0D/1D simulation uses time dimension only (0D) or time and single axis dimension (1D). In both cases, software like AMESim, GT Power, Wave, etc. are often used in the automotive industry to design a thermal system, a powertrain, a fuel injection system…
Questions to Cesar Miguel*, Combustion & Simulation engineer at Volvo Group Trucks Technology
Could you tell us what is your job about?
Cesar Miguel: I do mainly 1D simulation of engine performance, air management and other systems such as after-treatment or injectors. I am also in charge of optimization analysis and tools, and robustness studies.
What are the abilities and knowledge you’re using the most in your daily work?
C.M.: Deep engine behavior knowledge is a must in my line of work, simulation can sometimes be very tricky and without a good perspective on the results and the real-life engine, one can very easily be misled. Apart from that, my background in electronics and automatic systems helps me modeling dynamic systems. Although nowadays with software like GT-Power coding is no longer required, my experience with Matlab (C, VBA, and many other languages) comes in handy, especially for all the optimization tasks, statistical analysis and complex mathematical problems.
What are the needed qualities for this job?
C.M.: There is of course the basic “engineer skill set”: rigor, down to earth behavior (always keeping in mind real-life results), work autonomy, relational skills to interact with other colleagues, clients or suppliers… Then it is always welcome to have a good analytical behavior, openness solving complex problems, patience especially in Advanced Engineering projects where results might come very late…

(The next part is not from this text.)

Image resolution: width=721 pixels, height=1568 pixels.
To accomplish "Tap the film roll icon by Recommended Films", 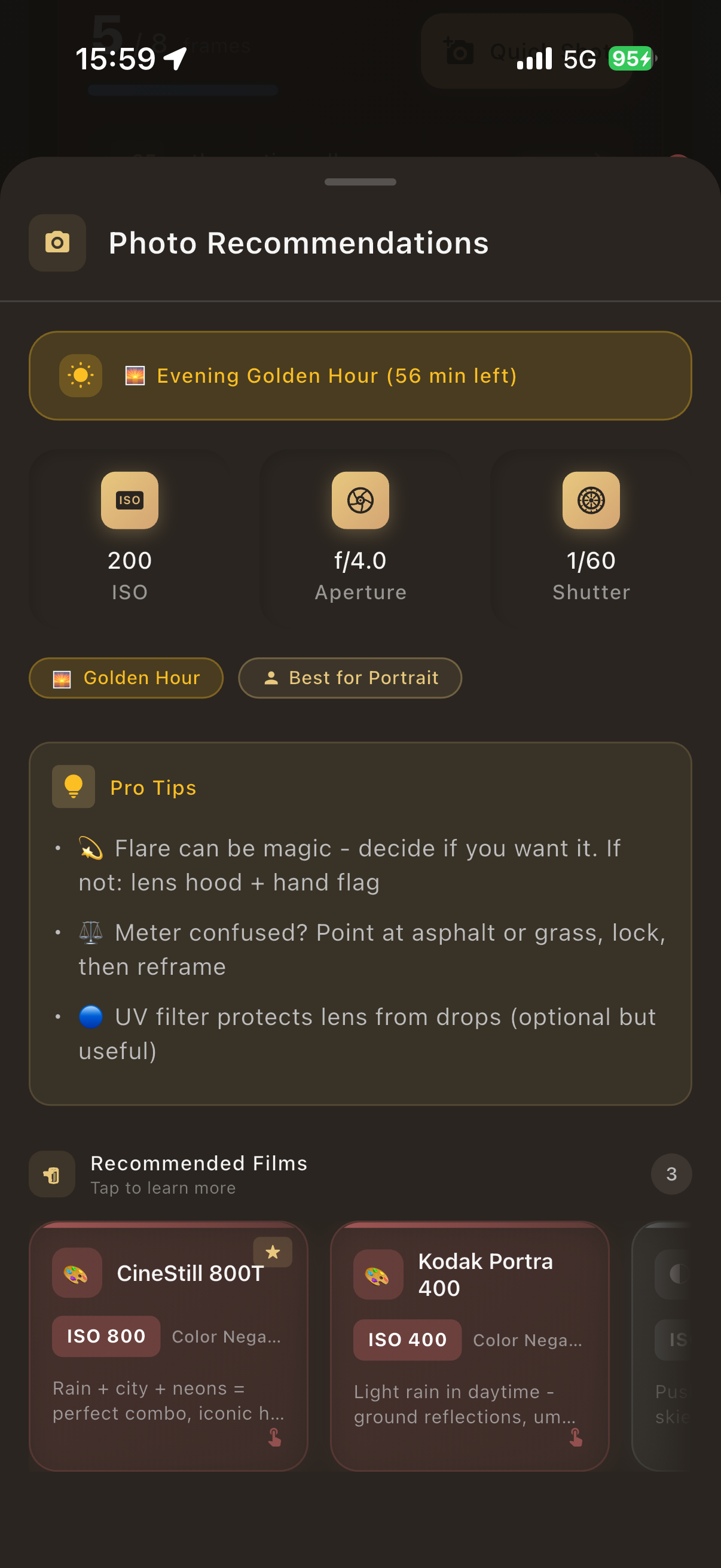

What kind of software do you use frequently?
C.M.: GT-Power, Office pack, Matlab & Simulink, ATI VISION, Morphee & Osiris (when following test campaigns) and Maple.
What is the split between technical work and management work in your daily activities?
C.M.: It is hard to give a clear split. The core of the job is technical since in the end I am the one building the model, performing the simulation, analyzing the results and presenting. But you can’t have one without the other: no one can work alone sitting on the top of an ivory tower nowadays; you always need a management side to interact with the project (as customer) and other departments (usually as suppliers of data).
What are the interactions with other departments of the group?
C.M.: We are in the core of the group activities and therefore we interact with a lot of departments. We are at the same time suppliers of models for departments such as Control Systems or Complete Powertrain, and suppliers of final results for all the others (Performance team, Fuel injection team, After-treatment team…).
*Cesar Miguel, Combustion & Simulation engineer at Volvo GTT
Cesar Miguel has started in Volvo Company in 2010 as an IFP School apprentice. Before that, he got a double diploma at Universidad Poltécnica de Valencia and at Ecole Centrale de Paris in electronic and automatic systems engineering.